And, yet I read, it is the purpose of government "to secure these rights, ... instituted among Men, deriving their just powers from the consent of the governed." And yet, clearly our government hasn't provided such leadership, hasn't stepped to the plate. Is it that they have lacked our "consent"? Or - as with slavery, voting rights, working conditions - that change require determination and hard work to secure equality? Perhaps, when it comes to assurring health for all in our country, we just haven't worked hard enough to make it happen.
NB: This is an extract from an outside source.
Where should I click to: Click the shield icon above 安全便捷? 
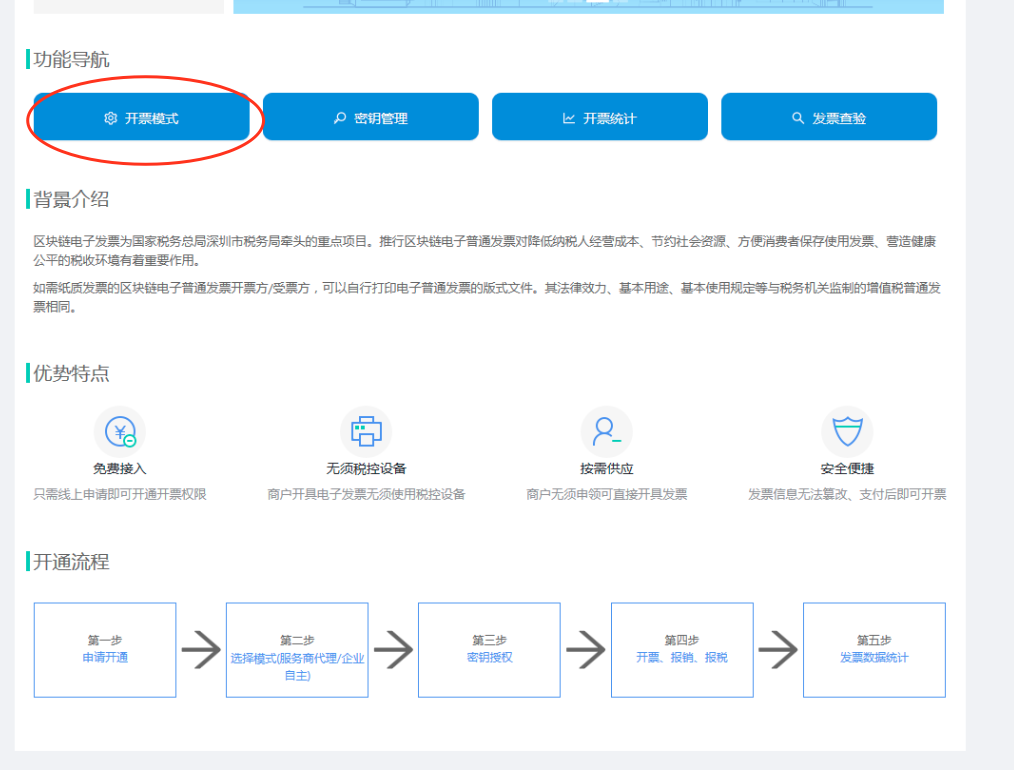pos(846,432)
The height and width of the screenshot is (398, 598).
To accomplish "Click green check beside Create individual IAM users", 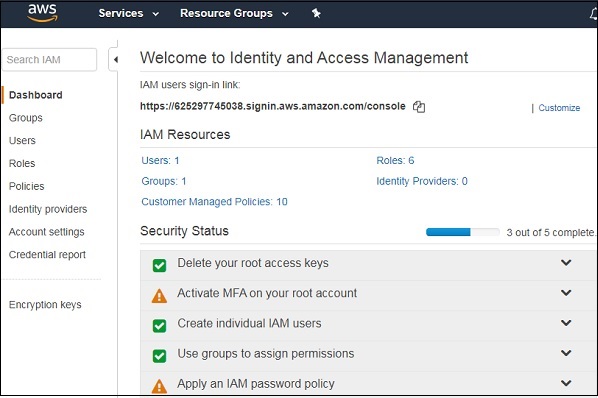I will [159, 326].
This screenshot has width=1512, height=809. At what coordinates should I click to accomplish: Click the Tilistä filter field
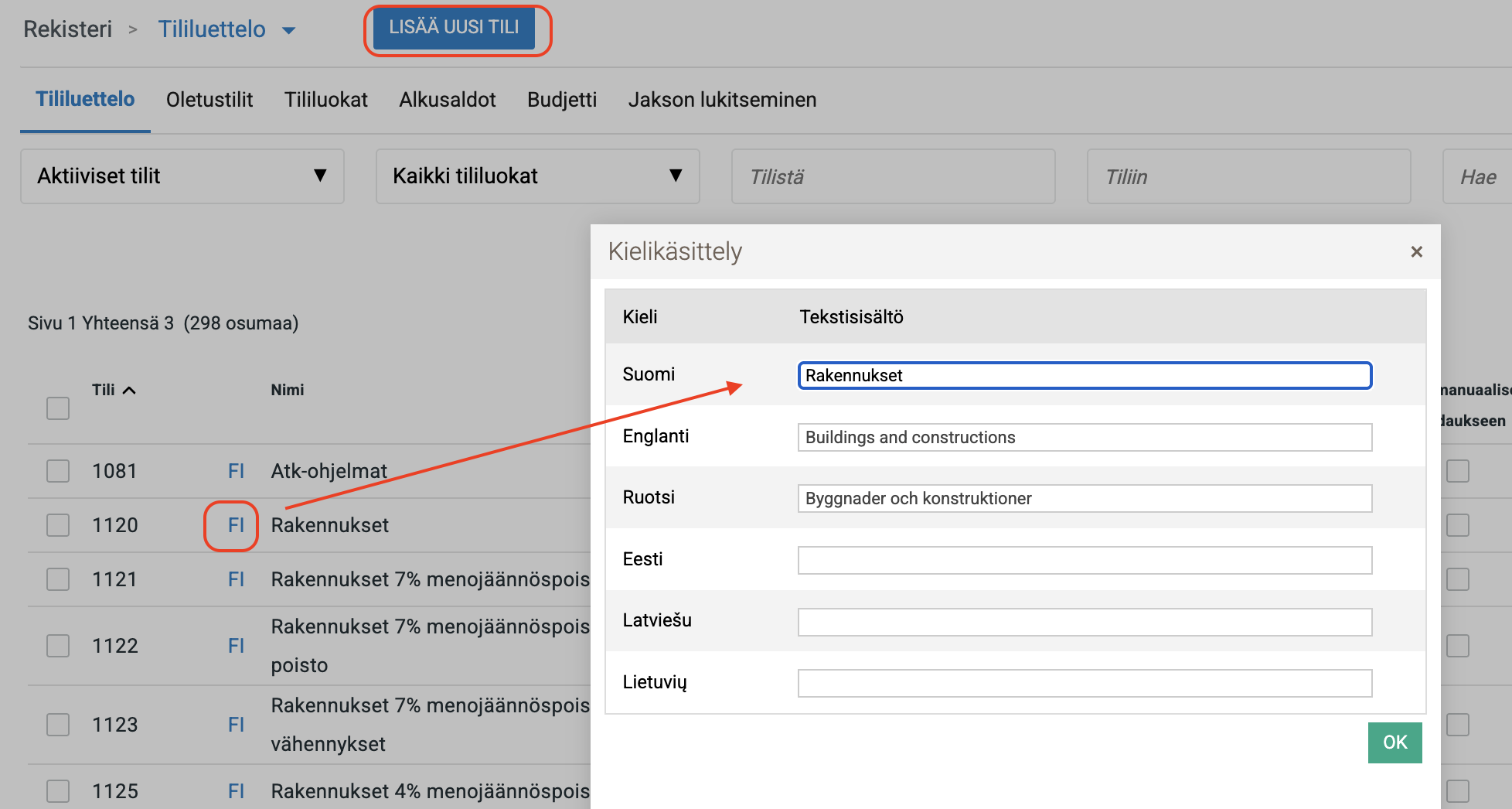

The document before me states "all experience hath shewn, that mankind are more disposed to suffer, while evils are sufferable, than to right themselves by abolishing the forms to which they are accustomed." Perhaps we are so used to inequity and injustice in health, and all the suffering that it brings to the people and the people caring for the people that we simply can't muster the strength to "right" ourselves. Or is it possible that our leaders do not yet see, or at least have not yet accepted that health is necessary "to effect their Safety and Happiness"?

Whatever it is, the document accepts no excuses when it says "it is their right, it is their duty, to throw off such Government, and to provide new Guards for their future security." Who are our old guards in health care? Must they be thrown off for us to free ourselves, or can they be reformed, transformed?

The document makes clear that patience has run out. "In every stage of these Oppressions We have Petitioned for Redress in the most humble terms: Our repeated Petitions have been answered only by repeated injury. A Prince whose character is thus marked by every act which may define a Tyrant, is unfit to be the ruler of a free people." Over the past two decades, have we not petitioned; has not everyone from the IOM to RWJ documented our injuries; have not many of us felt those who denied our care were tyrants?

And as I read, there were these final words, which made me sad; that we have not been able to properly care for each other, to create a government that lives up to our history, our beginnings. They said "And for the support of this Declaration, with a firm reliance on the protection of divine Providence, we mutually pledge to each other our Lives, our Fortunes and our sacred Honor."

Pledge to each other our lives, our fortune, our honor. God bless America, our leaders, and our citizens. We must do better.